Material for the task –
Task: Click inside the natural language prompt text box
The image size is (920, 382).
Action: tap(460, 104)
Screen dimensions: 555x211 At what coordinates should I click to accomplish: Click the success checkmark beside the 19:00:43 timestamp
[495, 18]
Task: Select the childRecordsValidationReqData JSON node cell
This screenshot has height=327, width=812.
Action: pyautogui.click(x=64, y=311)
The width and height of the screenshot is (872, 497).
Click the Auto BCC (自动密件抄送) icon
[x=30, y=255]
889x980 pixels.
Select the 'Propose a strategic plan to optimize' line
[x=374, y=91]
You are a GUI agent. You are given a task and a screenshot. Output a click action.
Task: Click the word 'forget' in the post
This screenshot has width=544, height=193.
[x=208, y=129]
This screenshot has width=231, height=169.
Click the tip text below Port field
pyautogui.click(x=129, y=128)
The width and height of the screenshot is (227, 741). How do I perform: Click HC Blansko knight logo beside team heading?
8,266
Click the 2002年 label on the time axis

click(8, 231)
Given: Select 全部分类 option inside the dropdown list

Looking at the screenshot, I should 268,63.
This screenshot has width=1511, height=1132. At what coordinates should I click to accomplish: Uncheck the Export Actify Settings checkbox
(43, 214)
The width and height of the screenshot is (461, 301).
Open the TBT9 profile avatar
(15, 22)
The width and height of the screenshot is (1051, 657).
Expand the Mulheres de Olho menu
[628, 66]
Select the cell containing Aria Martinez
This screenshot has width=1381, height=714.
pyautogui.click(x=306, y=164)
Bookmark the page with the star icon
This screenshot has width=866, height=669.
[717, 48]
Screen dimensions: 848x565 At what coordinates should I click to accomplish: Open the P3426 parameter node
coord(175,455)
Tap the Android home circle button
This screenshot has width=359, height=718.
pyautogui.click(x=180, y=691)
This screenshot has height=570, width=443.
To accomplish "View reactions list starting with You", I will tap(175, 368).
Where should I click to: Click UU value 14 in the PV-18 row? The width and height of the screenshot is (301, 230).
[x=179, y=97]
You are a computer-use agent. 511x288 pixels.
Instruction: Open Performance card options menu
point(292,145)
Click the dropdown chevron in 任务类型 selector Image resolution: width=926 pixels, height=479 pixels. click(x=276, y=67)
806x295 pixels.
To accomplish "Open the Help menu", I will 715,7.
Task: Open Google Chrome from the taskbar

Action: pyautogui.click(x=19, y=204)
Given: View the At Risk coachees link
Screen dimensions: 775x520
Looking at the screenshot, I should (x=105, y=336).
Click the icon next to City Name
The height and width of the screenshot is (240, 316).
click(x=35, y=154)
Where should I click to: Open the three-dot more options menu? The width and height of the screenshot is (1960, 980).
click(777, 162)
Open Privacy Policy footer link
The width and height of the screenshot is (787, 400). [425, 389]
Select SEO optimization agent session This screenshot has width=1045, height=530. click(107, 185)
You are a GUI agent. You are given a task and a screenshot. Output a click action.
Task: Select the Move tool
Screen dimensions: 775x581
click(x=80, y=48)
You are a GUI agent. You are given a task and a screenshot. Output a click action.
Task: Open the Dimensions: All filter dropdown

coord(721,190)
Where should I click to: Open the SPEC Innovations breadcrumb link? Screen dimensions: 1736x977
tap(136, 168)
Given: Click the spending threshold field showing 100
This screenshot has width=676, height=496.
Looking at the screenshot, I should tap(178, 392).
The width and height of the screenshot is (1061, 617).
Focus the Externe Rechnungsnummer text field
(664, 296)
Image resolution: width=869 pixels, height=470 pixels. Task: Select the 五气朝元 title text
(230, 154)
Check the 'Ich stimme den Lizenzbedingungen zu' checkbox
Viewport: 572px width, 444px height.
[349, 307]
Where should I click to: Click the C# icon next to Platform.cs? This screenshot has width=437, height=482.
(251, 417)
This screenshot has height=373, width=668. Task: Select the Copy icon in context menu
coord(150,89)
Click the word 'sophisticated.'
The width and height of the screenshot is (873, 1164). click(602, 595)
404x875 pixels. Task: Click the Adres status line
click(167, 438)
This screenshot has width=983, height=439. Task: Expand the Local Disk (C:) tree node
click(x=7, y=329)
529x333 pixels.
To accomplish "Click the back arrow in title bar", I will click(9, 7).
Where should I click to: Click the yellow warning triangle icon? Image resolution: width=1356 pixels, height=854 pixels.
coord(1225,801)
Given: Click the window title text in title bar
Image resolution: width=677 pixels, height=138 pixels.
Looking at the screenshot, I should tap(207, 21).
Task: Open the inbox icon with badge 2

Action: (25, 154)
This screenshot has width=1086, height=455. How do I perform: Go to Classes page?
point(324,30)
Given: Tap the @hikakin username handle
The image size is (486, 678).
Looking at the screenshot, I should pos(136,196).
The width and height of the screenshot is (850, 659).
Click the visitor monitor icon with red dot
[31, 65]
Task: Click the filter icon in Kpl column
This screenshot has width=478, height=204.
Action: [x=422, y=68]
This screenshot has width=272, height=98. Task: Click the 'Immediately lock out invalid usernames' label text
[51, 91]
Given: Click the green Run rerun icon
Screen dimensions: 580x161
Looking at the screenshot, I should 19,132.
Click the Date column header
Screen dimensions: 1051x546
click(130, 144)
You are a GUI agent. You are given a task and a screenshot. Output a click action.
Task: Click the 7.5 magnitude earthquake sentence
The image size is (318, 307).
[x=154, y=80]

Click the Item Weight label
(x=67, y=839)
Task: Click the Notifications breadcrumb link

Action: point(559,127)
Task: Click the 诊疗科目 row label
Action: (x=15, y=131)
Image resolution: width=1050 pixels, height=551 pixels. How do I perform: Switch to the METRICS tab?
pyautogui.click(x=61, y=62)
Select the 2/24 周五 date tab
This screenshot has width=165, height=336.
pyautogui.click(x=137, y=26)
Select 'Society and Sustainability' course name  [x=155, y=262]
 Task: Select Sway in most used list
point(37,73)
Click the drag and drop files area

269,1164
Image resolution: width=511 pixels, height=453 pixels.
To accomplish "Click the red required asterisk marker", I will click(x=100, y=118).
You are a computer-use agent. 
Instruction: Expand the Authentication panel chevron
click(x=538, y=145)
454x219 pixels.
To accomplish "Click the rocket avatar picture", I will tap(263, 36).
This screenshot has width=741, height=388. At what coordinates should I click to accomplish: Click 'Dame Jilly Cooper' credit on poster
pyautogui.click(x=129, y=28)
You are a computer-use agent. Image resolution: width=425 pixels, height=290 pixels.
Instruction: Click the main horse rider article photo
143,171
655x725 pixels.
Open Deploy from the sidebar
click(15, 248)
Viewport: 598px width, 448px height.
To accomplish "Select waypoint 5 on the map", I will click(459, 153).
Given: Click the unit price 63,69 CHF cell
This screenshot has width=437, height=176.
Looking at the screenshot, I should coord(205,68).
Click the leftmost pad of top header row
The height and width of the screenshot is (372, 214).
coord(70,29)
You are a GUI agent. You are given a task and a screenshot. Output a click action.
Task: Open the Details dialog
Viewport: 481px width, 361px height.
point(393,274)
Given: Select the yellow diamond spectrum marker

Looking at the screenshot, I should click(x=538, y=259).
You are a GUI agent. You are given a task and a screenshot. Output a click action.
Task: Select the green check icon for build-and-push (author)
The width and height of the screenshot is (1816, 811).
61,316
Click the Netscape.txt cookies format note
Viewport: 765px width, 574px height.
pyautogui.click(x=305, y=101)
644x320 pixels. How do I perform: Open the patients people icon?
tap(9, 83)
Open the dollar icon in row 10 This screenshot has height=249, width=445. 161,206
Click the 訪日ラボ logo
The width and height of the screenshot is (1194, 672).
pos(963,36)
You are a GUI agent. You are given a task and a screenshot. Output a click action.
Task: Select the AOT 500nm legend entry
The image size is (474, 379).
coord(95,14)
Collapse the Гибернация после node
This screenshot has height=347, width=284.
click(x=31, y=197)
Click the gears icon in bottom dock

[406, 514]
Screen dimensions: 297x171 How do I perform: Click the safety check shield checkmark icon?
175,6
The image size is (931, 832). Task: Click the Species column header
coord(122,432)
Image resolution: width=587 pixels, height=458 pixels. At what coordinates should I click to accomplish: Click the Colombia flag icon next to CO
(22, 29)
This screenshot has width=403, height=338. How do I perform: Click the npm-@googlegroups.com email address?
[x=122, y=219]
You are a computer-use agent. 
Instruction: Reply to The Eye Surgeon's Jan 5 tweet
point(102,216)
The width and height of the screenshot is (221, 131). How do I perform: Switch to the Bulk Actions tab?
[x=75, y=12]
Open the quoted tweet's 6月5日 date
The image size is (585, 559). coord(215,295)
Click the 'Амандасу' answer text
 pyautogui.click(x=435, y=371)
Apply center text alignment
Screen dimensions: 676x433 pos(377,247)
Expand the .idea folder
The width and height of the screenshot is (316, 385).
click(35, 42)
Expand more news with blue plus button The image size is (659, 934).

What needs to be done – What lines of the material above hold the string "will"? Please copy them.

Solution to the problem –
To accomplish "View reactions list starting with You", I will tap(175, 368).
To accomplish "Open the Help menu", I will 715,7.
To accomplish "Click the back arrow in title bar", I will click(9, 7).
To accomplish "Click the red required asterisk marker", I will click(x=100, y=118).
To accomplish "Click the rocket avatar picture", I will tap(263, 36).
To accomplish "Select waypoint 5 on the map", I will click(459, 153).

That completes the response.